提示された抜粋 -
昔シアトルで、この町に来たからにはニルヴァーナ買わなきゃと思って行ったCDショップで、店員の小僧に「Ah? Nirvana? That's classic!」って笑われて違うCDを勧められたのが忘れられません。確か両方とも買ったけど、英語ではレジェンドとか言わないでクラシックって言うんだ!グランジなのに!と思った程度の英語力でした。

アバディーンってスコットランドにもあるけど彼が育ったのはワシントン州、米国の一番「左上」。シアトルは上品な都会だけど、それ以外の町のことはほとんど知らなかった。地元生まれの事務系の女の子とかと話すと、少しだけ雰囲気がわかるけど(会社になぜかトラックで来てるので訊いたら家で農業もやってる、とか)、中心部以外は田舎なんだよな。このドキュメンタリーではカート・コバーン自身がシアトルにコンプレックスがあったとか生い立ちを語っていて、意外だったけどなるほどという気もする。

課題 -
上に示したニルヴァーナについての抜粋のうち、「アバディーンってスコットラン」を含む語句から始まり「けどなるほどという気もする。」で終わる部分を、一字一句変えずに書き写してください。

収集資料 -
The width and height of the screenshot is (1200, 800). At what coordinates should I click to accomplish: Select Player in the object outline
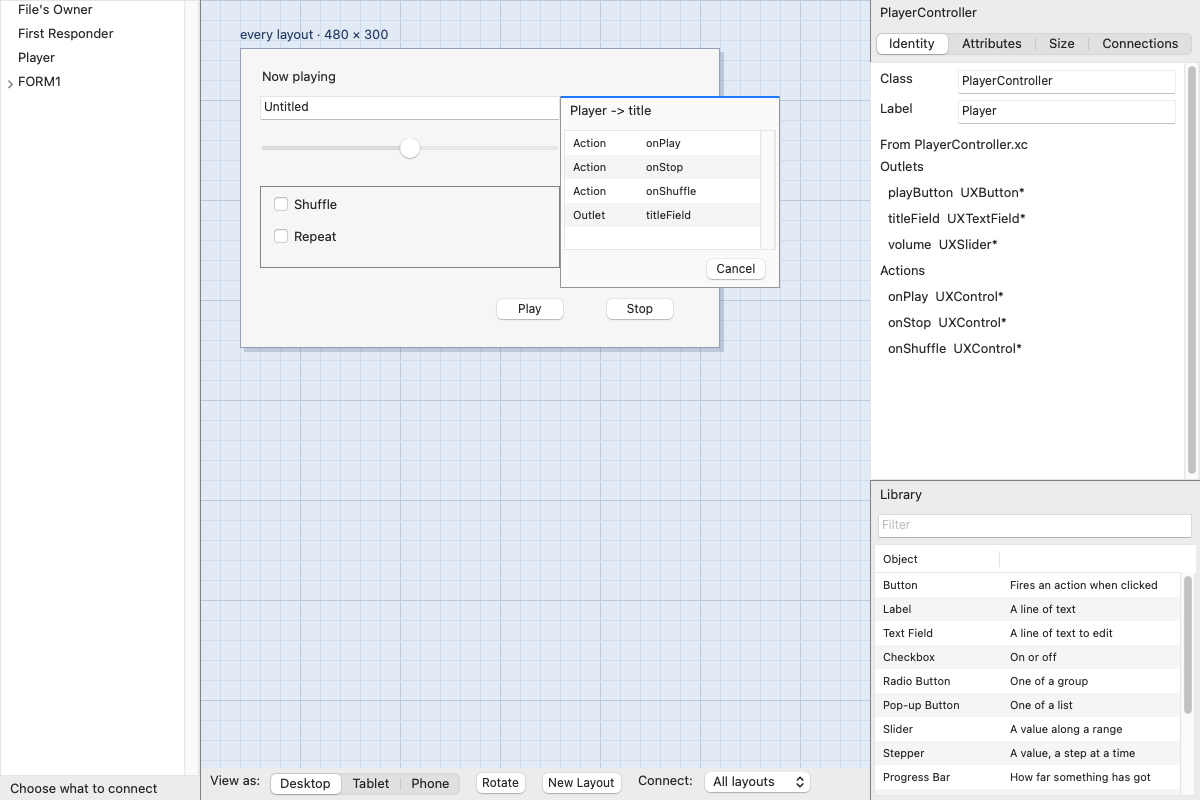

記述解答 -
アバディーンってスコットランドにもあるけど彼が育ったのはワシントン州、米国の一番「左上」。シアトルは上品な都会だけど、それ以外の町のことはほとんど知らなかった。地元生まれの事務系の女の子とかと話すと、少しだけ雰囲気がわかるけど(会社になぜかトラックで来てるので訊いたら家で農業もやってる、とか)、中心部以外は田舎なんだよな。このドキュメンタリーではカート・コバーン自身がシアトルにコンプレックスがあったとか生い立ちを語っていて、意外だったけどなるほどという気もする。